Instructions to follow: Lay out the records as a numbered list, beginning at the line that contains "Select the diamond bullet before Praise" and continuing through the last line of the records, with blank lines left out.

(Stored records)
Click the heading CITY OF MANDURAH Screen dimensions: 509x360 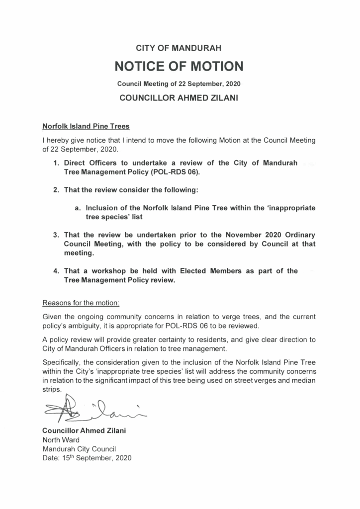180,48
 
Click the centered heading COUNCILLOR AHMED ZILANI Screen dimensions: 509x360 180,98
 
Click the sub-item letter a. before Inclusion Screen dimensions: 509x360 78,208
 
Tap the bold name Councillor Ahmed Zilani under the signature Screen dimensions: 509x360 85,430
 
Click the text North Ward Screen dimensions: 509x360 60,439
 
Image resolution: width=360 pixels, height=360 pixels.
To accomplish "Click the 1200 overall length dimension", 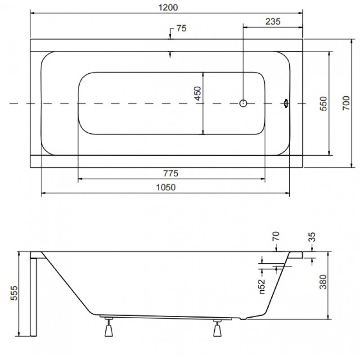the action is (168, 8).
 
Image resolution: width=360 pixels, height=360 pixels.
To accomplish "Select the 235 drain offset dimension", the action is (273, 22).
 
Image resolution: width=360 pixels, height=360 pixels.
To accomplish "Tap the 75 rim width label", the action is (181, 28).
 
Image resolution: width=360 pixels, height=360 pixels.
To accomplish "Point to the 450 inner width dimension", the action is (198, 94).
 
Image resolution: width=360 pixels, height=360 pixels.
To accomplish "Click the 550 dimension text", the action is (323, 104).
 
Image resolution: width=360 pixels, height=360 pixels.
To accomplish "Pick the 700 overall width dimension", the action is (346, 103).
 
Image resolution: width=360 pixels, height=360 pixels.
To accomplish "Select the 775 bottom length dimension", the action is (171, 173).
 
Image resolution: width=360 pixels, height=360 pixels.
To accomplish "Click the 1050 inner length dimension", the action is (166, 188).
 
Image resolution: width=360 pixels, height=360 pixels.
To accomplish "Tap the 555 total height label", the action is (14, 293).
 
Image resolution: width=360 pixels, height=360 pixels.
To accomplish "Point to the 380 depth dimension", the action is (323, 282).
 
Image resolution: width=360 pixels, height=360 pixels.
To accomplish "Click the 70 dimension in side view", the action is (276, 236).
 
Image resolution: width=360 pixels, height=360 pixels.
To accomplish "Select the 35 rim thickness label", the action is (312, 237).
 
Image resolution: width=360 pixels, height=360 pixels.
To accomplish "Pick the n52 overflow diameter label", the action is (262, 287).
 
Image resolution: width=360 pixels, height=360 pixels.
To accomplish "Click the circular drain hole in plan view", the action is (243, 104).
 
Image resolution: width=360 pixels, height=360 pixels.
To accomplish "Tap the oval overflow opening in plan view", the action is (286, 104).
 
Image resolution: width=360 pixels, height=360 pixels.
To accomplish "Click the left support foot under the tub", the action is (108, 327).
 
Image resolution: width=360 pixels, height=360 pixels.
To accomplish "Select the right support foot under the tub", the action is (217, 328).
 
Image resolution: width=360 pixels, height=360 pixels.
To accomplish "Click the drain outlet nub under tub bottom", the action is (243, 319).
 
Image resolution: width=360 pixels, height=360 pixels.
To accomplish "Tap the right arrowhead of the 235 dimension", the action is (300, 27).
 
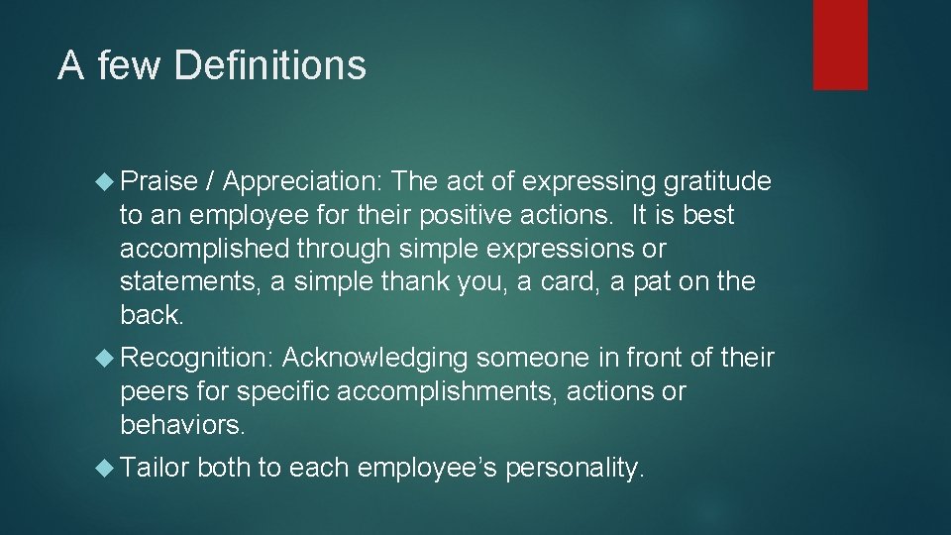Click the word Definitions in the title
tap(269, 66)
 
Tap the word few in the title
tap(127, 66)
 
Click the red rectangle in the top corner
tap(840, 45)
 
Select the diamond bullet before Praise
tap(107, 182)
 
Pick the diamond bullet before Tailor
tap(107, 468)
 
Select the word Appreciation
tap(303, 181)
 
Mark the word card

Final result:
1. Select the diamond bullet before Praise
2. tap(107, 182)
3. Pick the diamond bullet before Tailor
4. tap(107, 468)
5. Select the word Appreciation
6. tap(303, 181)
7. Mark the word card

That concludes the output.